#### Written task
Copy out the material from the line containing "Given: Share the 서울세계불꽃축제 2024 card" up to and including the line containing "click(285, 1175)", with no changes.

#### Excerpted data

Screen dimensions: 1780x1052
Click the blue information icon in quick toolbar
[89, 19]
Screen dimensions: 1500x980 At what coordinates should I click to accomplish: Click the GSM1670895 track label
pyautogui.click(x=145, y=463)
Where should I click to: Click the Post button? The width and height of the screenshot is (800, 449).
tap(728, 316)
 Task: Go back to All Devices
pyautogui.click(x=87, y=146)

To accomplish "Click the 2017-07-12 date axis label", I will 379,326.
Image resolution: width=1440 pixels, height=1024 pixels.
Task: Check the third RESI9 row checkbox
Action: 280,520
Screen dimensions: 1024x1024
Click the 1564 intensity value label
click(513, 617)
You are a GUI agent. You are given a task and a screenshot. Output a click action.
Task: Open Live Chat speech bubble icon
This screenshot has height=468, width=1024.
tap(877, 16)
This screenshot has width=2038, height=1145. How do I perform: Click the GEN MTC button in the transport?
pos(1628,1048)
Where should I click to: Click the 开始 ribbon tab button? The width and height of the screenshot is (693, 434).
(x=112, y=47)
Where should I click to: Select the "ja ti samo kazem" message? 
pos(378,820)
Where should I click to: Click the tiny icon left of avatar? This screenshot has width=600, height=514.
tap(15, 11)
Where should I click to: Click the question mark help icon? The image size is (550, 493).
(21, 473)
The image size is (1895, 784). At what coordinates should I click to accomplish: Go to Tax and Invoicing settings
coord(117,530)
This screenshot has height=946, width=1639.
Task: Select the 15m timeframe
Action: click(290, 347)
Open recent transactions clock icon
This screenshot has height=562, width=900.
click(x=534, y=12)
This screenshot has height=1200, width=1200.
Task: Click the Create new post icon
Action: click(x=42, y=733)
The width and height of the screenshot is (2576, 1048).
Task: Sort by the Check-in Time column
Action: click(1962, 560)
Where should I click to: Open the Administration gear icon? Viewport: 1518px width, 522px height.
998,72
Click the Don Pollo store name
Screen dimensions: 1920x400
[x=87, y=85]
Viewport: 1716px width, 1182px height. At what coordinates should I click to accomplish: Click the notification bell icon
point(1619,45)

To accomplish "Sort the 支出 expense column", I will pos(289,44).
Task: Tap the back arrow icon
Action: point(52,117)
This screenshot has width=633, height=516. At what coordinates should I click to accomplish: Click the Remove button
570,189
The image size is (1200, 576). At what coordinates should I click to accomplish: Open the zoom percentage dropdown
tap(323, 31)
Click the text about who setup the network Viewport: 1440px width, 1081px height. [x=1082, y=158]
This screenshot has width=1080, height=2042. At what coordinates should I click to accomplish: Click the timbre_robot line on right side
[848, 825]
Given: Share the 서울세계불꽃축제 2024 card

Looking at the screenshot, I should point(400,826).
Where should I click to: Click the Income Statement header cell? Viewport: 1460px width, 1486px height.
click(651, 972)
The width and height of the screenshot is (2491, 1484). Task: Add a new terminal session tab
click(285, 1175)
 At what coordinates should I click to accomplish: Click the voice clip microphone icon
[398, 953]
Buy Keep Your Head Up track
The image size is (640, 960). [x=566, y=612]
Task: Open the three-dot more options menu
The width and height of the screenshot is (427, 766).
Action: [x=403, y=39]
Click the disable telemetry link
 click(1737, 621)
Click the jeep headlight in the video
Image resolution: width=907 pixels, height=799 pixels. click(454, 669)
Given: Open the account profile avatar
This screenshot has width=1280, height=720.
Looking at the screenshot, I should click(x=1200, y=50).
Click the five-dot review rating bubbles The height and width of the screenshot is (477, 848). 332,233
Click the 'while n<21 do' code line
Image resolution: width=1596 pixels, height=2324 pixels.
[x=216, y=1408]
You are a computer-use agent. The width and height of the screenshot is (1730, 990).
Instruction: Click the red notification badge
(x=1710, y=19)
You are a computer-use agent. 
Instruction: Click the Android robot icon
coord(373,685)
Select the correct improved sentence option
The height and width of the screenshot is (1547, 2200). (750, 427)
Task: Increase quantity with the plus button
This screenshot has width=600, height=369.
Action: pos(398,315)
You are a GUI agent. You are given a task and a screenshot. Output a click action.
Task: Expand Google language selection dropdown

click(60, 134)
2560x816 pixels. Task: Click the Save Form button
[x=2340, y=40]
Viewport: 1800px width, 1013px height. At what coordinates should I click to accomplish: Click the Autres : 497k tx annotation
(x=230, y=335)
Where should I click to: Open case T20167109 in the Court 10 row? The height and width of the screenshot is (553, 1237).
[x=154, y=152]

#### Solution to the exercise
Given: Share the 서울세계불꽃축제 2024 card

Looking at the screenshot, I should point(400,826).
Where should I click to: Click the Income Statement header cell? Viewport: 1460px width, 1486px height.
click(651, 972)
The width and height of the screenshot is (2491, 1484). Task: Add a new terminal session tab
click(285, 1175)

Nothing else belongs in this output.